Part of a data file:
⁂
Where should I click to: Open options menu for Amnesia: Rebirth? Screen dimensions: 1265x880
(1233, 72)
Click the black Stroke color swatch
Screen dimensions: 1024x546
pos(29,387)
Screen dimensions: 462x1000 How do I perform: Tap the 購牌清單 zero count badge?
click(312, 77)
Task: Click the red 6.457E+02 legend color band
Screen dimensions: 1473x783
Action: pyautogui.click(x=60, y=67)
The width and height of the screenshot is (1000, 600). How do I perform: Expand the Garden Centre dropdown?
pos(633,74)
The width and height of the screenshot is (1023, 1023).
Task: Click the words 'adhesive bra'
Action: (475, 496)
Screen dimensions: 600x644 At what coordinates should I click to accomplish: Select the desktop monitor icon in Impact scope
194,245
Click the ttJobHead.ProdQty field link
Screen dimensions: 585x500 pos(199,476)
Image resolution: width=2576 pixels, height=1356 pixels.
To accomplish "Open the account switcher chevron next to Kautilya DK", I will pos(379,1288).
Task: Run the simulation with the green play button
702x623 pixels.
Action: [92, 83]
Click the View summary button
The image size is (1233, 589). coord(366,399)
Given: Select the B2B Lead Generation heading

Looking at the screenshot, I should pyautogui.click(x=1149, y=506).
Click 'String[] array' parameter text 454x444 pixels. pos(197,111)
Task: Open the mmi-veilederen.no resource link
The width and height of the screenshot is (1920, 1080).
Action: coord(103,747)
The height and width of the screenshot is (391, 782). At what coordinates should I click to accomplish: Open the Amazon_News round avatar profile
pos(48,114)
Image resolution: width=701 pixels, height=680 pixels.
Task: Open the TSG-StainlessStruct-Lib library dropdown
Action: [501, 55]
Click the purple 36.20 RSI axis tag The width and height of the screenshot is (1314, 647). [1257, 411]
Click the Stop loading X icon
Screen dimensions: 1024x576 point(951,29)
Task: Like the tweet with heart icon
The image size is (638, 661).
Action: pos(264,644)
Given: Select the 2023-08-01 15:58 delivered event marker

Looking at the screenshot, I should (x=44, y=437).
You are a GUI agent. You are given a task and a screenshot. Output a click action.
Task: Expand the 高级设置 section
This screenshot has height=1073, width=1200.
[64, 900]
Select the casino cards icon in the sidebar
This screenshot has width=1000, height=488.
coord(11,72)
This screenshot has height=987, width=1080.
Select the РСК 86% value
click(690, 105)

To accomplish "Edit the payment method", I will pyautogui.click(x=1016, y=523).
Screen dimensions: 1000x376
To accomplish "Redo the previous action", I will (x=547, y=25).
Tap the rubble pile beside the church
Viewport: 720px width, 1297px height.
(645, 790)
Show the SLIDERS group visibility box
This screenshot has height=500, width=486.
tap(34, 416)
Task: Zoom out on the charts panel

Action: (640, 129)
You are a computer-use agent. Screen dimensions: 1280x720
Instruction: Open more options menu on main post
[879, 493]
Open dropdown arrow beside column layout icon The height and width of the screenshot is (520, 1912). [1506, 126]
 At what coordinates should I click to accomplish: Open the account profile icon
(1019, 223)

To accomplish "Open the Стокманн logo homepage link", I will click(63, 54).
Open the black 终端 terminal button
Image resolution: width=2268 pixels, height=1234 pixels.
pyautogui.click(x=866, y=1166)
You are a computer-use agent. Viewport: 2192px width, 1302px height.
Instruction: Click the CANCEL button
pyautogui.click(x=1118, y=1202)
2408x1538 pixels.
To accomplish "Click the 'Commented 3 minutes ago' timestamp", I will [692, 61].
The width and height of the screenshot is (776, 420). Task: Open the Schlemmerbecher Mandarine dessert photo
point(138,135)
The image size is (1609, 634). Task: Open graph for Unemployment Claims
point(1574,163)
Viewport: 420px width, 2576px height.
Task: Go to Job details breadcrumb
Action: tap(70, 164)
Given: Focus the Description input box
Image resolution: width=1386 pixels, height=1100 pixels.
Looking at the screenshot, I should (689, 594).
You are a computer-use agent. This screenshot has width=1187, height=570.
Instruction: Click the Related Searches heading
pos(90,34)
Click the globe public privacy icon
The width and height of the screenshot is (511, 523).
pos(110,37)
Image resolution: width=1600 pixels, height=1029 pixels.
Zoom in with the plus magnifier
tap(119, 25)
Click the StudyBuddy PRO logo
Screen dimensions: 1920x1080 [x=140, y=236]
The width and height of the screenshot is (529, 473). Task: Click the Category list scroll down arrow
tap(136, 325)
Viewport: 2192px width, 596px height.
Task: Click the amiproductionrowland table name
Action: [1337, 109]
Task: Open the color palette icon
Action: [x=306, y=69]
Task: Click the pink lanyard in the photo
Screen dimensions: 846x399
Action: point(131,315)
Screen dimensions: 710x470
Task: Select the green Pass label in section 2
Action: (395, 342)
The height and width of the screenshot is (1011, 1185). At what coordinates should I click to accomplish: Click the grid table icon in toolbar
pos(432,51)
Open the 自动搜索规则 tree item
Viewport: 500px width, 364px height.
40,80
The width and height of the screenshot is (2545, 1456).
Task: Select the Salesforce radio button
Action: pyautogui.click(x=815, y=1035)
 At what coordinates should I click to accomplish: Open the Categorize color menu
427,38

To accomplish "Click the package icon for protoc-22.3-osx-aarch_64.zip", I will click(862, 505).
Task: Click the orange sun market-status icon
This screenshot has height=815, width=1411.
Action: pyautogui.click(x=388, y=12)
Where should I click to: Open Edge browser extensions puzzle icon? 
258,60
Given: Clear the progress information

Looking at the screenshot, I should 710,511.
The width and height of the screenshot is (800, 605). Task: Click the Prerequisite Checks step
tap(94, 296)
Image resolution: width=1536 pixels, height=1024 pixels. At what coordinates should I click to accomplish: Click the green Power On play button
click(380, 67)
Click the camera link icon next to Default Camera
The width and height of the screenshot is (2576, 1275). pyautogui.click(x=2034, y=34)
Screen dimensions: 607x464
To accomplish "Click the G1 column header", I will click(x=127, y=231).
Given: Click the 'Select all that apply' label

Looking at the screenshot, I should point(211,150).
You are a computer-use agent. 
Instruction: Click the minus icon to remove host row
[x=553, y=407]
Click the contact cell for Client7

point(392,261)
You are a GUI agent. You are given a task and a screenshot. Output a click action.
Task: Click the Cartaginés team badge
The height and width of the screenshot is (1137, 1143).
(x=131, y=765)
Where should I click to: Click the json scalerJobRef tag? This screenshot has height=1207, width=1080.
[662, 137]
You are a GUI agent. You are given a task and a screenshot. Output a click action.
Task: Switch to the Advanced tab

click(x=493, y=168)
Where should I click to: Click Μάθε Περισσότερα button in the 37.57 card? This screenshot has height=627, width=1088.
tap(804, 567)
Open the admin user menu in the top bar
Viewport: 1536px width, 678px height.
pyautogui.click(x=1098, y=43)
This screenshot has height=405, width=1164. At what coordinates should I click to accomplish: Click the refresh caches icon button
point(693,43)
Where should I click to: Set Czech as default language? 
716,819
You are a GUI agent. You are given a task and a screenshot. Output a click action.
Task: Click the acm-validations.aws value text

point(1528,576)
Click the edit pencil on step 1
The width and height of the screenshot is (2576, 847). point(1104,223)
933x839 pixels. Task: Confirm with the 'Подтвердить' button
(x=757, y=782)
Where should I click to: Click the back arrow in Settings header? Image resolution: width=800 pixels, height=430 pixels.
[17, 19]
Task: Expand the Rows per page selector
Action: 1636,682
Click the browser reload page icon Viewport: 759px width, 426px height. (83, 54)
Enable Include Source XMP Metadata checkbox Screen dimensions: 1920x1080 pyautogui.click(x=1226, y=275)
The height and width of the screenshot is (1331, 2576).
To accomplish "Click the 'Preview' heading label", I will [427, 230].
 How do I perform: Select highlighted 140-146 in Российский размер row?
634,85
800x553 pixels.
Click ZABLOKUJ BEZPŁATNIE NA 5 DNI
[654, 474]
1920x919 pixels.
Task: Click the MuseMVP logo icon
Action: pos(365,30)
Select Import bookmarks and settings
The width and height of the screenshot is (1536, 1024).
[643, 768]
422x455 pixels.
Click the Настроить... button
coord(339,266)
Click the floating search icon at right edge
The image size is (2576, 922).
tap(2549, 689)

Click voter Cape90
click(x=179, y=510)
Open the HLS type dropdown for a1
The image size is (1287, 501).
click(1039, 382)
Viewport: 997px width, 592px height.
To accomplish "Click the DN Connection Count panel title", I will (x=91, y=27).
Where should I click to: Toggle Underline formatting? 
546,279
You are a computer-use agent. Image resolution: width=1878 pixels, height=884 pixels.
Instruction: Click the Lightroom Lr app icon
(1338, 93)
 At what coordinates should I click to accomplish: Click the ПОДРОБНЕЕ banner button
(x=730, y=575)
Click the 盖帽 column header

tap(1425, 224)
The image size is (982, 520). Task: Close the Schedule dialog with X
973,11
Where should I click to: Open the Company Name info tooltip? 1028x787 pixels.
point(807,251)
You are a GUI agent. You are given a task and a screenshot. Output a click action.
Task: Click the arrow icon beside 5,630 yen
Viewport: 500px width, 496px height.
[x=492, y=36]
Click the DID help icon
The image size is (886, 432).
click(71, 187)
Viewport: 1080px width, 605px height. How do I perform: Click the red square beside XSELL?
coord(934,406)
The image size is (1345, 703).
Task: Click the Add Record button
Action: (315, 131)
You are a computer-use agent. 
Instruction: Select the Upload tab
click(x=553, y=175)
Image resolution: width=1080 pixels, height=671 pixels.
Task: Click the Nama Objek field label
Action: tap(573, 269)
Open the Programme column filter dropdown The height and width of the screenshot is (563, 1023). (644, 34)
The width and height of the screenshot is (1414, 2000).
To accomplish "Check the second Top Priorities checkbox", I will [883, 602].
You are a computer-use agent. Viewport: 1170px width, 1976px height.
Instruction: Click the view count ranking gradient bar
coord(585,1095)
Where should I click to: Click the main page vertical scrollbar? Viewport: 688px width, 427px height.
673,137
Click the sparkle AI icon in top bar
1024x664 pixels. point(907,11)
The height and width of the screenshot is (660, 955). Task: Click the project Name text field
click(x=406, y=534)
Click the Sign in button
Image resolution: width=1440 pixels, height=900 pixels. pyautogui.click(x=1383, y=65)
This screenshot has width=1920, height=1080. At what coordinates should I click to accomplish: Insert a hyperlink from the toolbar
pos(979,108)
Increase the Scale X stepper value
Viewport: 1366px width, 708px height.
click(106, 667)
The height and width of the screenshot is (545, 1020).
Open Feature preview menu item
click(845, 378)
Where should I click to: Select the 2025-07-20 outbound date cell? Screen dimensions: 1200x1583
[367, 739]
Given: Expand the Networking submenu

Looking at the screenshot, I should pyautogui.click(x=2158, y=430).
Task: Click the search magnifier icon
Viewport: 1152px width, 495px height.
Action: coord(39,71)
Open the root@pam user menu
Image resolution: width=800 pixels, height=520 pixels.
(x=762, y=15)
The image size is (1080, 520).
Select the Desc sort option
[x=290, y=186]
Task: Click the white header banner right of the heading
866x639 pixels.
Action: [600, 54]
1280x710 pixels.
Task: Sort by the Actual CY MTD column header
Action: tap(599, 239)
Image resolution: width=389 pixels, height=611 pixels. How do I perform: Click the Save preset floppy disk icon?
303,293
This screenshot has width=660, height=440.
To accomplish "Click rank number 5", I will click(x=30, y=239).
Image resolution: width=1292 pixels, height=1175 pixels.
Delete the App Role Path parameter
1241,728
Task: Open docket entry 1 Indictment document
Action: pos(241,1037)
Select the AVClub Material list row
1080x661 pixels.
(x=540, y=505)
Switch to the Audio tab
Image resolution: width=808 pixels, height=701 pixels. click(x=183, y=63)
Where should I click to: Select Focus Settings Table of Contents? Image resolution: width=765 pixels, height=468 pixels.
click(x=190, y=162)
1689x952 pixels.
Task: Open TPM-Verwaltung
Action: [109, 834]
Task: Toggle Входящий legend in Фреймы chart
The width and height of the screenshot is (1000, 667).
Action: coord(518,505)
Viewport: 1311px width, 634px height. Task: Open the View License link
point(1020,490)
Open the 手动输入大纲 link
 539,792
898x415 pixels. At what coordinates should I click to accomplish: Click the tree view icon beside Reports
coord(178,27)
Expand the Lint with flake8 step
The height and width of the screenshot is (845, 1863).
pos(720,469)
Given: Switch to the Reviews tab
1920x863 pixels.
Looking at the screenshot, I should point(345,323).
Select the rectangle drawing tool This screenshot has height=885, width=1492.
⁂
**Goal of the exercise**. Copy the items word for word, starting at the line that contains "You are a computer-use agent. This" and ending after the line that contains "Action: [x=306, y=69]".

**Task result**.
You are a computer-use agent. This screenshot has width=1187, height=570.
Instruction: Click the Related Searches heading
pos(90,34)
Click the globe public privacy icon
The width and height of the screenshot is (511, 523).
pos(110,37)
Image resolution: width=1600 pixels, height=1029 pixels.
Zoom in with the plus magnifier
tap(119, 25)
Click the StudyBuddy PRO logo
Screen dimensions: 1920x1080 [x=140, y=236]
The width and height of the screenshot is (529, 473). Task: Click the Category list scroll down arrow
tap(136, 325)
Viewport: 2192px width, 596px height.
Task: Click the amiproductionrowland table name
Action: [1337, 109]
Task: Open the color palette icon
Action: [x=306, y=69]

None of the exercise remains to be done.